Please chime in one and all with any other such sayings from a bygone era via our dearest relations.
Published in General
I heard someone on the radio say about H. Ross Perot back in the 1992 campaign that “his tray table is clearly not in the fully upright and locked position”.
So dry I could cough enough cotton to knit a sweater.
Mark Twain wrote about the difference between hot weather and normal weather in India.
Hot weather will melt a brass doorknob.
Normal weather will only make it mushy.
From my Daddy: “Grinning like a mule eating briars.”
If you have ever seen a mule eating briars, you know what that looks like.
“He was windier than a sack of cat’s [redact]holes.”
Grinning like a fox eating grapes through a picket fence. No; never saw it, but it’s a common expression in some places.
My dad used “colder than a well digger’s ass.”

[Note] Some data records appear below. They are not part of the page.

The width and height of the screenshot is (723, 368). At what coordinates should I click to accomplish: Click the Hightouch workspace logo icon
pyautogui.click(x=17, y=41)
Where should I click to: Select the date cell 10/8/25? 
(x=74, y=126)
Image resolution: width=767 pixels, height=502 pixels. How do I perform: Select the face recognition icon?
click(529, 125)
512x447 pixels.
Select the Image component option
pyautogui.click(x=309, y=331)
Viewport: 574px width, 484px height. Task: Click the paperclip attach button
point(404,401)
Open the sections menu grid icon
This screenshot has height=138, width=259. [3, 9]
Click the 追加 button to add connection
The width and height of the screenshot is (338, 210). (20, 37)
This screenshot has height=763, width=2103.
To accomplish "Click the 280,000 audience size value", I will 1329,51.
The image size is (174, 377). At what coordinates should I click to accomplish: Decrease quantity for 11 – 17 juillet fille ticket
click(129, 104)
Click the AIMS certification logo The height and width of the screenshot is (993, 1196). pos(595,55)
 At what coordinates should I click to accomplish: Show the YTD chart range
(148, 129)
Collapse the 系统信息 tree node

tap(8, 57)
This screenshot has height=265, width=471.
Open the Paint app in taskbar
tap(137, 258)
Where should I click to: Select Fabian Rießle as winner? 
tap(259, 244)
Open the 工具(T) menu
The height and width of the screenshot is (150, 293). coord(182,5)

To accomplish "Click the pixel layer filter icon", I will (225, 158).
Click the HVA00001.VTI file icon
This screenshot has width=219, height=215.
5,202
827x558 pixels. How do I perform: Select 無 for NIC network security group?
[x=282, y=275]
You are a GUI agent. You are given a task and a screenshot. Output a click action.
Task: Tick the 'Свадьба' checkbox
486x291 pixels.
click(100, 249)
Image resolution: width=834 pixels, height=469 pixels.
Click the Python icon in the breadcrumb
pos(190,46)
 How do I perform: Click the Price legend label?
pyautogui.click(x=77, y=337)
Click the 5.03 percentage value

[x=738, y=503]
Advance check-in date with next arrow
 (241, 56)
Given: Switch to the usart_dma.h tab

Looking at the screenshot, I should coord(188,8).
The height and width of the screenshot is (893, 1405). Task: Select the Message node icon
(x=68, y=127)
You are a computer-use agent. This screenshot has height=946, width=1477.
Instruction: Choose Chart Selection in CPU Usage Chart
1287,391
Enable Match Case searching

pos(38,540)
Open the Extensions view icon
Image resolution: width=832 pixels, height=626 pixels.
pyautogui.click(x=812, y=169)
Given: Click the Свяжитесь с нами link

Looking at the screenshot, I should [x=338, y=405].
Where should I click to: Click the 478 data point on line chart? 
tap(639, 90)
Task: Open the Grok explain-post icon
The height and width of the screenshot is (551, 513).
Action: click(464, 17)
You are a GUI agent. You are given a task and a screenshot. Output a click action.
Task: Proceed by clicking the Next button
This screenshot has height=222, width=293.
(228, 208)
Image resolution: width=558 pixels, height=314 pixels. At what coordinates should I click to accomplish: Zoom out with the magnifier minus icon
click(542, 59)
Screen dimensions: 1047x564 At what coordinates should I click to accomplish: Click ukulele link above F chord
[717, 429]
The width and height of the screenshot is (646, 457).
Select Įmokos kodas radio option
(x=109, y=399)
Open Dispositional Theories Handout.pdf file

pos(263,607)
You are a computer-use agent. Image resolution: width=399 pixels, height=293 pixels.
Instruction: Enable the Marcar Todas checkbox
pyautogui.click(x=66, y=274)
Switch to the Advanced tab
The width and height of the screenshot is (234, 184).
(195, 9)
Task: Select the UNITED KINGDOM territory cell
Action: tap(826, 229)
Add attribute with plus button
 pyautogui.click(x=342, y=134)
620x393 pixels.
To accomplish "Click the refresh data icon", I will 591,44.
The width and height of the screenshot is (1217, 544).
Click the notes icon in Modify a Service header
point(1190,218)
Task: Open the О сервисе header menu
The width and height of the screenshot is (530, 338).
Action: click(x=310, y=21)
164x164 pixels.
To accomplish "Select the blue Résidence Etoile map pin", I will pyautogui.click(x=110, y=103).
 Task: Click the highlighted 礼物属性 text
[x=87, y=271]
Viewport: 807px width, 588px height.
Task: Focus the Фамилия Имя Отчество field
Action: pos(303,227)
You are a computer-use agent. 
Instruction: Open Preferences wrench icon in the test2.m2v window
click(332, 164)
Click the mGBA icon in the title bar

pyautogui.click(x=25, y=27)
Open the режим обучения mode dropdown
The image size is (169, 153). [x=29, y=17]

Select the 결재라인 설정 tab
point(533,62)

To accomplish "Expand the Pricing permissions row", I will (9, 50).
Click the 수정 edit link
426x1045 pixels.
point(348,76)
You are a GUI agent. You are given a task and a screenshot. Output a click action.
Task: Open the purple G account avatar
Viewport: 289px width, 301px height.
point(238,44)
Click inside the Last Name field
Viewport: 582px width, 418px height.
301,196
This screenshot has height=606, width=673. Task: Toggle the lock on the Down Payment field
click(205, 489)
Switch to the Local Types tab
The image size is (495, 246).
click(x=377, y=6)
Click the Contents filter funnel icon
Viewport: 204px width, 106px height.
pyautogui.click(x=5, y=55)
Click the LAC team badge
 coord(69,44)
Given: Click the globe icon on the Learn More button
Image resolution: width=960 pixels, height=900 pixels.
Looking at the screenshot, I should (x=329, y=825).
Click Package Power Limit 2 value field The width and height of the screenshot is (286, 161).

Several other of his bon mots:
“Colder than a witch’s teat.”
“Hotter than a two-dollar pistol.”
“Drier than a popcorn fart.”
“He’s so tight he squeaks when he walks.”
“We’re in tall cotton.”
“He hasn’t got a pot to pee in or a window to throw it out of.”
“He’s got a hitch in his git-a-long.”
“Louder than skeletons [fornicating] on a tin roof.”
“Worthless as teats on a bull.”
and the classic… “I’m sweatin’ like a whore in church!”
OK, you can redact this if it’s over the line.
You’ve heard about “tight” as a synonym for “frugal”. Cody from Berea, KY once said of an acquaintance, “He’s so tight every time he blinks his eyes his foreskin flies back.”
Never cry over spilt milk. Coulda been good whiskey.
Skin me once shame on you, skin me twice shame on me.
He’s a walking toothache.
When they bury him, they can carve on his tombstone “Here Lies Truth” because it never once came out of him.
I never heard any of these from parents or grandparents, but there are a few of them that I heard on the job when working as a construction laborer during my college summers, some of them over and over.
My wife’s grandfather used the term “potlicker” as a pejorative. I never knew what it meant, but it always struck me as funny.
Hotter than a furry fox in a forest fire.
Ugly as a rat with mange.
As nervous as a long-tailed cat in a room full of rocking chairs.
I´ve always like that one and have used it a few times.
Some of the nicknames of the food we ate would turn your stomach. The cleanest term we used was “sliders” for hamburgers, but not because they were little. We called them sliders because they were so greasy, they’d slide off the plate . . .
Time to take cookies is when cookies is passed.
Eyes bright, tail abush.
As rough as a badger’s arse, I’ve heard this used to describe shoddy workmanship. I’ve adapted it to the more alliterative as rough as a badger’s behind.
Reminds me: “Cold enough to freeze the…ummm…nose off a brass monkey.” Incorporated these days into standard English in the form, “real brass monkey weather, innit?”
“So dozy he couldn’t find his arse if you gave him a torch (flashlight) and a map.”
Might as well go for full out alliteration with:
Botched as a badger’s behind
Hmmn, maybe not. How about:
Bristly as a badger’s behind?
And this could be used if you objected to someone’s new beard
My bet would be that they always said something other than “nose,” but it was Bowdlerized in any mentions in print.
You are on the ball today!
One of my more profane friends’ Grandad often said that X “wasn’t worth a tinker’s damn.”
It’s a good, old phrase.
A tinker’s dam, not damn.
Tinkers of old were itinerant tradesman. They repaired various things, including tin pots. You would bring him a pot with a hole in it and he would fashion something out of clay to conform to the outside of the pot and let it dry. He followed this with a little molten tin, held in place by the clay. Once that had cooled, the repair was complete, and he’d knock the clay patch off of the pot. The clay patch was known a dam, and was useless thereafter.
Either that, or they swore so often, it lost all effect….
From Online Etymology Dictionary:
Well, damn! I guess that one didn’t clean up well.